As you will see, I believe in using the Internet as a teaching tool. Most handouts and all out-of-class assignments will be posted on my website rather than being distributed as "hard copy" in class—you are responsible for printing and reading these web-page "handouts" before we discuss them in class. Most handouts are indicated as linked pages on the schedule of readings and assignments. I may occasionally contact you through email also, and I encourage you to email me with questions on any course matters large or small. 

Final grade breakdown

 Class participation
 Critical responses
 Critical response corrections
 Research presentations
 Paper proposals
 Paper 1 
 Paper 2 
 Paper corrections
 Midterm exam
 Final exam

You should track your grades throughout the semester by keeping a "Scorecard." You can also track grades and see your cumulative average (overall course grade) by downloading and filling in the "grade calculator" for this class from my website. Feel free to see me any time throughout the semester to check your cumulative grade—I keep grades on computer spreadsheets that are updated weekly.
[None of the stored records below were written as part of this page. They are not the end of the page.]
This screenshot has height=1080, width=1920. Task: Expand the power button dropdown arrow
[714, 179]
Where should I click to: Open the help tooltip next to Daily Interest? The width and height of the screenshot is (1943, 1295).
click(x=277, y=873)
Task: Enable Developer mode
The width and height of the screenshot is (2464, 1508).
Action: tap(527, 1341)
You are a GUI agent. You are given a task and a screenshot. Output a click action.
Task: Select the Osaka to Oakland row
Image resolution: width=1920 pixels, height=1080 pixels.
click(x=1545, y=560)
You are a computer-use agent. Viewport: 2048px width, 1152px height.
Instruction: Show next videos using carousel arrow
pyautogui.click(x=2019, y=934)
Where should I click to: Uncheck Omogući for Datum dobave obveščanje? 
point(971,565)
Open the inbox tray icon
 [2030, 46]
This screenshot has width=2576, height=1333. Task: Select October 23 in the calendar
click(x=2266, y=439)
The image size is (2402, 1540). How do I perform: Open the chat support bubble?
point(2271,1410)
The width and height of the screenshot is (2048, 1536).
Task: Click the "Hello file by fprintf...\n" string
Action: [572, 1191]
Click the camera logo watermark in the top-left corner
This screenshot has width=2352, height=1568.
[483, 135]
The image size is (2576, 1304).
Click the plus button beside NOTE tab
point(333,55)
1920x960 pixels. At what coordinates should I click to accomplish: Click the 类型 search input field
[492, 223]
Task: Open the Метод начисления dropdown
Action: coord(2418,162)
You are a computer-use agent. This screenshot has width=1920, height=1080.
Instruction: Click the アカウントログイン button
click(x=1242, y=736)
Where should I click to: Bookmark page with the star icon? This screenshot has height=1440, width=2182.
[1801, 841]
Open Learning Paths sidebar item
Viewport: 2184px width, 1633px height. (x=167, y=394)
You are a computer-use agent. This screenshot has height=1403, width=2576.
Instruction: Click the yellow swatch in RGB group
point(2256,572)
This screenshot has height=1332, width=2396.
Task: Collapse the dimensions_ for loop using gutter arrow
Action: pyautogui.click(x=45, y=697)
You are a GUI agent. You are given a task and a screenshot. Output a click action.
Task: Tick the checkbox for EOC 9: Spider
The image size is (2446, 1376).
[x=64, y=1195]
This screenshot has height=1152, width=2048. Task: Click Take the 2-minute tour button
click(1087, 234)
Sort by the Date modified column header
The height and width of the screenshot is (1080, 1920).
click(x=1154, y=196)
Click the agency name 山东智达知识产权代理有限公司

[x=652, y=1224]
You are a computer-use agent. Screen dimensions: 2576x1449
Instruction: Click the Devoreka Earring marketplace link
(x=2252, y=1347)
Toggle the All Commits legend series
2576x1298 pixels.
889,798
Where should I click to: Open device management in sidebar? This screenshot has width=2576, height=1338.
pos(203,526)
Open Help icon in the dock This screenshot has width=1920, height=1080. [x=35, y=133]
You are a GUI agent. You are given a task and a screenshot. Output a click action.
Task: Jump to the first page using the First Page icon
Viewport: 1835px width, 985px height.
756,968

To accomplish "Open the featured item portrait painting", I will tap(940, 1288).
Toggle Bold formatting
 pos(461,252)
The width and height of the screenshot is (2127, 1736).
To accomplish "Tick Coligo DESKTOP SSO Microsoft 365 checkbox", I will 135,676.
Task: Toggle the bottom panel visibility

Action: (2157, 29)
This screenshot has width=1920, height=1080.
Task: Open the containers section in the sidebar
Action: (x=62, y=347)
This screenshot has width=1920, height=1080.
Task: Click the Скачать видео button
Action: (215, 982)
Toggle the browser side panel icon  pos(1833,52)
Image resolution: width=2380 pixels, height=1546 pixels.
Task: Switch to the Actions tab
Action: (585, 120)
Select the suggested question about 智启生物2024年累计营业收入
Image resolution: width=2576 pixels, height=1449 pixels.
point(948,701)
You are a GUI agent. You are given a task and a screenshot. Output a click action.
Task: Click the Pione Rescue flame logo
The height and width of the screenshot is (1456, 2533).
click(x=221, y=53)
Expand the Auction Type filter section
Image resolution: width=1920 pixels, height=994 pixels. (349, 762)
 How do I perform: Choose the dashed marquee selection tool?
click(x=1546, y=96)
A note on note-taking: Although this course involves relatively little lecture, you will have a much easier time on the midterm and final exams and in writing effective papers if you take notes during every class period. Even in discussions where your classmates do more "discussing" than the professor, you would do well to take notes on any significant points made by anyone in the discussion. You would also do well to underline, highlight, or otherwise make note of all passages from the readings that we take special notice of in class.

The Bottom Line:
I hope every member of this class gets an A, and I will do everything I can to make this happen. Don't get me wrong—the standards for "A" work are high, and I make no exceptions in course policies on absences, missed assignments, plagiarism, or late work. But I guarantee you have one of the most accessible instructors at Rogers State: ask for help outside of class, and I'll do my level best to deliver.